* _Given problem_: Can you rewrite the rows from the line with "You are a GUI" through the end of the rows, changing "screenshot" to "screen capture" and keeping everything else the same? Leave the pictures out.
======== Record excerpts ========
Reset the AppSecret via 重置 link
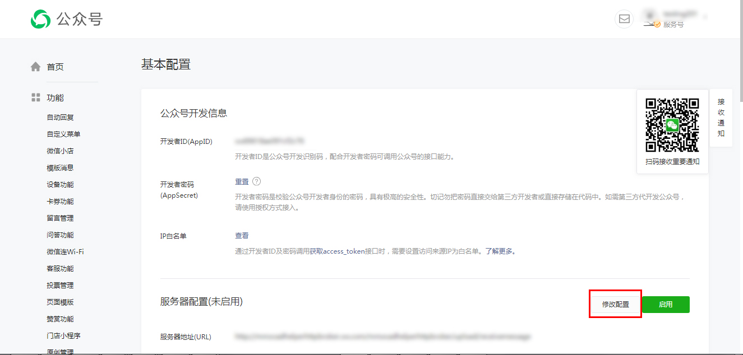The image size is (743, 355). coord(242,181)
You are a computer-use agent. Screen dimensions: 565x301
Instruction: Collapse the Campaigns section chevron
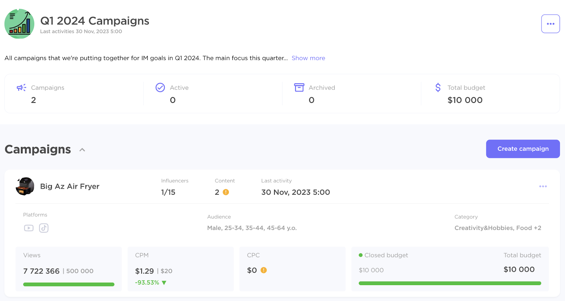(x=82, y=150)
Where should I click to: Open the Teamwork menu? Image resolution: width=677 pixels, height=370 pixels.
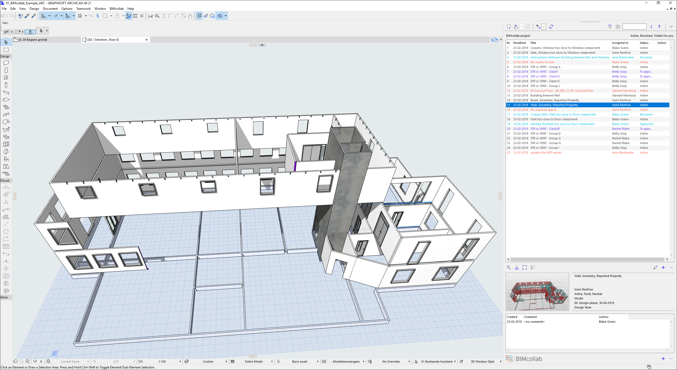83,8
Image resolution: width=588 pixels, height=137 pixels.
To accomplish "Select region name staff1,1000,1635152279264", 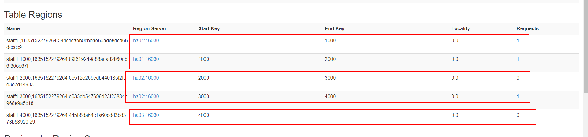I will point(67,62).
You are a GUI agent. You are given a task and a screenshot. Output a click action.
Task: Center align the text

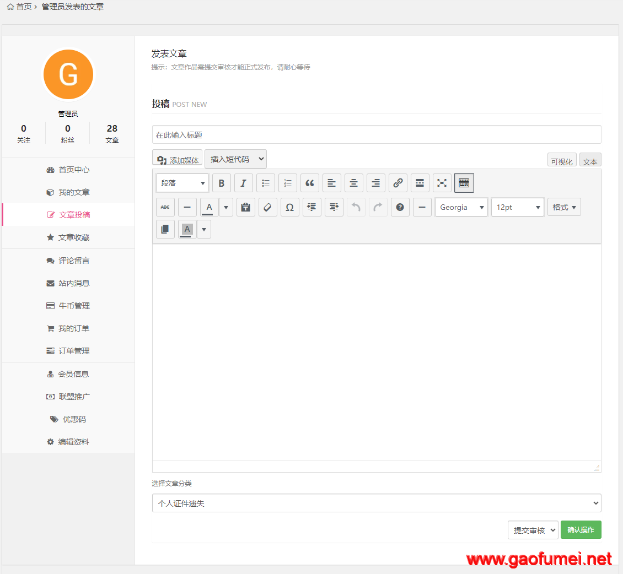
========
* _Response below_:
You are a GUI agent. You are given a task and a screen capture. Output a click action.
Task: Center align the text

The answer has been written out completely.